Jeff: There is an emphasis and a looking back at this phenomenon called Muscular Christianity. That was really taking shape in England and the United States in the late 19th or early 20th century. That helped form the YMCA, uhm, and it--it--it argued essentially in the Victorian age, United States, and England that in particular, white boys were kind of getting soft or coddled and mothered too much. And are working in factories and not on the farm, and therefore, to make the argument that Jesus was somehow muscular and athletic, was meant to prod or to connect religion or Christianity to athletic activity, which it had not been so in the past. In fact, Puritans frowned upon sports as an activity, as something that would take you away from spiritual activities like reading the Bible and praying. So Muscular Christianity attempted to reverse that and put them together.

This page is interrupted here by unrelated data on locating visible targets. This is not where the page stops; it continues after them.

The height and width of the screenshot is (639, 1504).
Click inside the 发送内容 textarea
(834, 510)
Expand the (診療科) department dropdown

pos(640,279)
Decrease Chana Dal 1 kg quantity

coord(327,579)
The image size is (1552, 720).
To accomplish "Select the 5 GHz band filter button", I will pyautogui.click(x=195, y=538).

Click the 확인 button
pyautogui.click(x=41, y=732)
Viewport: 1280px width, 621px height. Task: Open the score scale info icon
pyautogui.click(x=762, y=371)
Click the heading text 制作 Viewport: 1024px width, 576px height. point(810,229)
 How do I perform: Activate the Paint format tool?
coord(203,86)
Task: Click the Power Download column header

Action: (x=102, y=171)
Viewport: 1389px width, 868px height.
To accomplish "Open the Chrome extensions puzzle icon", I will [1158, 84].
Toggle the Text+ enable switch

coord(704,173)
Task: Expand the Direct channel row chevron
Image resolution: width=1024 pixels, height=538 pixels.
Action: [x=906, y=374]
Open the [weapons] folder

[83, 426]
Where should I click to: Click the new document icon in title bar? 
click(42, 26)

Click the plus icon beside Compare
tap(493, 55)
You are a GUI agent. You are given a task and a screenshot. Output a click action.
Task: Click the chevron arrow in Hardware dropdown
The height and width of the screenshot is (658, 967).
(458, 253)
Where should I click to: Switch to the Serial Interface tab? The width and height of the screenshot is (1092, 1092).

Jeff: So, in the 80s--in the 1980s and 1990s, you see looking back and trying to reconnect with where we are now based on the past in particular in relation to Muscular Christianity. To position, like, my work the book that is coming out next year, and I also have to give a plug for a book that I am co-editing with Randall Balmer called "Religion and Sport in America". It is an edited volume, so we have essays coming in. And almost all those essays also kind of fit in what I would call a third wave, which I would argue that we are in right now, of the scholarship of religion and sport. That brings that is not just satisfied certainly to silo religion and sport in an attempt to put them together. But to argue that religion and sport are co-constitutive, they helped form each other. You cannot separate the two. Just as I argue in my monograph book, you know, race and religion are also constitutive of each other. So, is, sport and race certainly. And as a result in--i--in response to, an emphasis on intersectionality, to bring in race, gender, sexual orientation, ethnicity, even the transgender movement, in particular with cases like Caster Semenya, the runner. You know, whether she needs to have testosterone test in order to compete with the women. All of these other issues that are really kind of political are now brought to bear in the sporting world and to look at the role that religion plays in, either problems in the sporting world or good things in the sporting world, that is happening with these--with these other things. So, this third wave is much more, broad. In a sense that history is so brought in, but religion and sport are not taken as separate entities and that permits the introduction of these other, you know, again, gender or race. All of these are things that have been with us for a long time, but now, religion and sports scholars are much more likely to bring them to bear on their own studies.
Chris: Okay, that is very helpful as we move forward here. So tell us this, before we go to the three chapters in your upcoming book that we are going to discuss. How did the historical, well, I guess you are a philosopher, not a historian, right? Would that be...
Jeff: I am actually religious studies. They let me teach in the philosophy department.
Chris: Okay, so why did--I guess tell us this. Why did you feel like you needed to write about religion, race, and sports, instead of just religion and sports?
Jeff: Well, number one. As you mentioned at the onset, I have co-written a book on religion and sport, but there are certainly another one I--I could write about generally speaking. And the introduction to the co-edited book that is coming out next year is much more about religion and sport in general. But, I mean really one thing, well actually two things. One was the, Colin Kaepernick, kneeling for the national anthem in--in the beginning part of the 2016 football season. It allowed a new kind of, in particular, black activism to take place and solidarity with people of other races to join them. But it was the kind that we really had not seen since the 1960s and 70s with someone like Muhammad Ali, or you know, Jim Brown or, uh, Kareem Abdul-Jabbar. So there is this gap really that Michael Jordan helped initiate where, commercialization and, kind of this generalized hero status that was apolitical. That was the way in which most African American athletes, uh, chose to be with the lead of Michael Jordan. That really has changed.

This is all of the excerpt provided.